What would introspection look like? We’ve already established that they’re planning to kind-of-end the partnership, which is probably as good as you’re gonna get.
Decade, singular?
Nothing wrong with focusing on the past decade, necessarily, but Time Warner was the poster child for ill-conceived mergers well before that.
Re:
I don’t know if a poster with that many children can be considered to have 1 specific one.
Re: Re:
I’ll bite. What other company would you describe as the poster-child for ill-conceived mergers prior to 2016?
Re:
That was created in 1990—a time when magazines and television networks were still relevant, at least.
The merger with AOL was started (January 2000) just two months before the dot-com bubble began its downturn; the crash was well underway when the deal was finalized. The whole time, AOL was on its way out due to the rise of cable modems and DSL. And the writing was on the wall for linear television. Perhaps only to those who’d experienced file-sharing on fast connections (university dorms in particular), or TiVo; but, then, isn’t it supposed to be an executive’s job to understand where the market is going? They were very much chasing the recent past.
In 2016, when AT&T wanted to acquire Time Warner, it was no longer a secret that linear TV was dying. At the point, the executives were officially in denial; they were chasing the same no-longer-recent past that the AOL-merger proponents had been chasing. (Unless, of course, they had the “shitco” planned all along.)
I remember reading about how the C-Suite was bound by duty or something like that, a claim of fiscal responsibility to the shareholders is made in order to rationalize whatever obtuse shit is going on.
And yet it is seldom seen where the shareholders attempt to hold these stable geniuses feet to the fire they created.
afaik, it is all bullshit excuses for the greed.
Re:
C-suiters have become something of a god-king. Which is how you end up with scenarios like Elon Musk demanding a greater stake in Tesla, and the board knows that they’re fucked if they give into his demands, and also fucked if they don’t.
The problem isn’t just that C-suites have a “fiduciary duty” – the problem is that there aren’t any kind of meaningful consequences if they fail. In order to get any of them to agree working as a C-suite, they demand golden parachutes, an army of assistants, and a list of privileges that would absolutely break an average person’s bank by maintenance fees alone if they even had a hundredth of that list. When a CEO fucks up, they can just float along to the next CEO job, because short of a jail sentence no non-CEO is ever going to be granted that position.

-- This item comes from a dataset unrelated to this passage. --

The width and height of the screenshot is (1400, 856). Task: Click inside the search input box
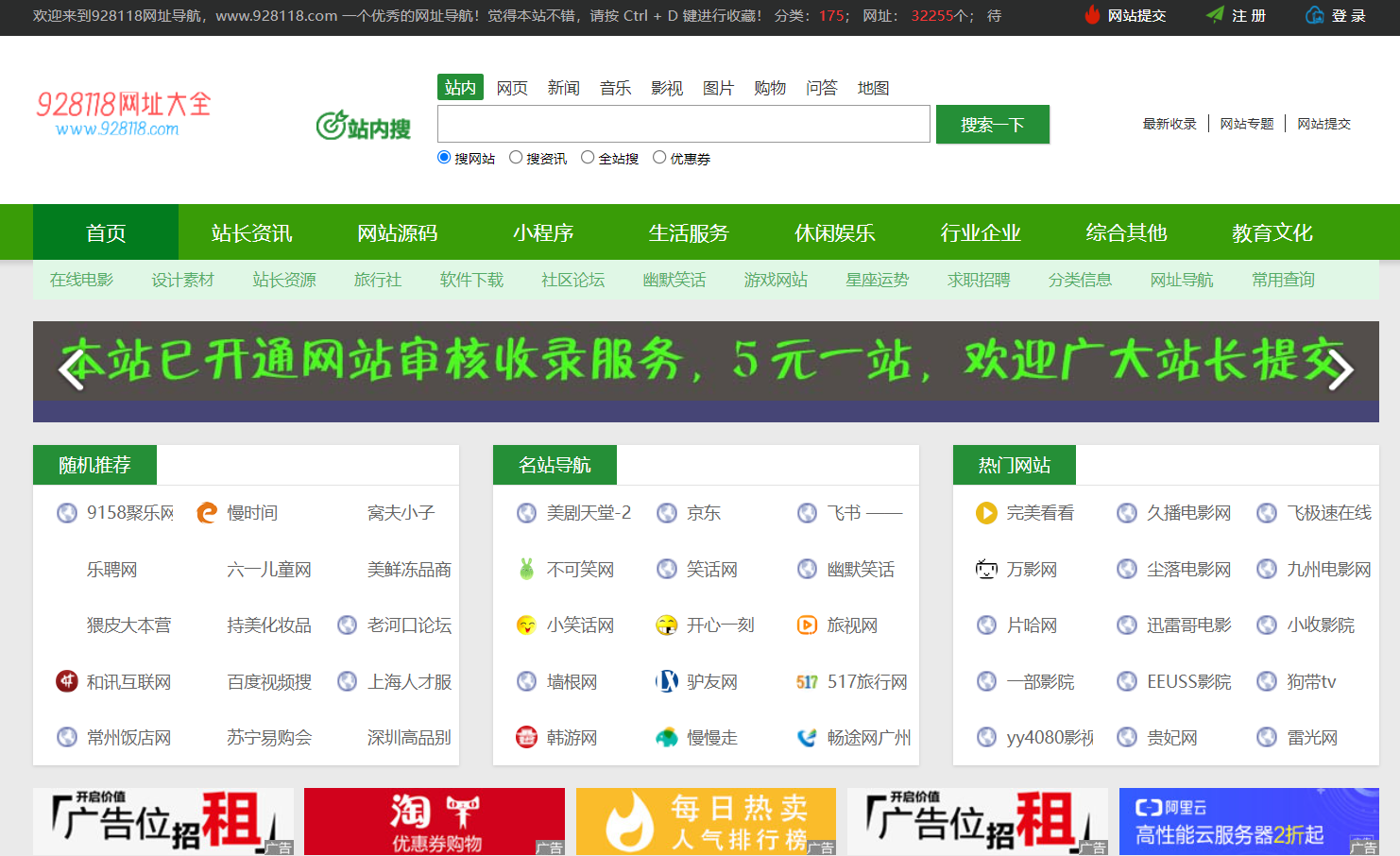[x=683, y=124]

Not shooting for “growth for growth’s sake” would be a good start, but that’s a rational decision that no one in the post-pandemic era is realistically going to go for. In the same way that we have “revenge travel” and “revenge spending”, everyone’s chomping at the bit for more competitiveness and more growth, despite the severely diminishing returns and the desperate need for more holistic approaches to career progression and success for the sake of our mental health.
“It all began with the AT&T Time Warner and DirecTV mergers, which were a monumental disaster. AT&T spent $200 billion to acquire both thinking it would dominate the video and internet ad space. Instead, the company lost 9 million subscribers in nine years, fired 50,000 employees, closed numerous popular brands (including Mad Magazine), and stumbled around incompetently for several years before giving up. But that was just the start.
After its tactical retreat, AT&T spun off Time Warner into an entirely new company, Warner Media. Warner Media then immediately turned around and announced a blockbuster merger with Discovery, resulting in the super-creatively named Warner Brothers Discovery.”
The order of the changes in WBD’s corporate structure is jumbled. AT&T acquired DirecTV in 2014, then bought Time Warner in 2017, and renamed it WarnerMedia. Then in 2021, AT&T spun off DirecTV and U-verse into a separate company (which AT&T holds a controlling 70% share), and subsequently spun out WarnerMedia, which entered into a Reverse Morris Trust merger with Discovery Inc.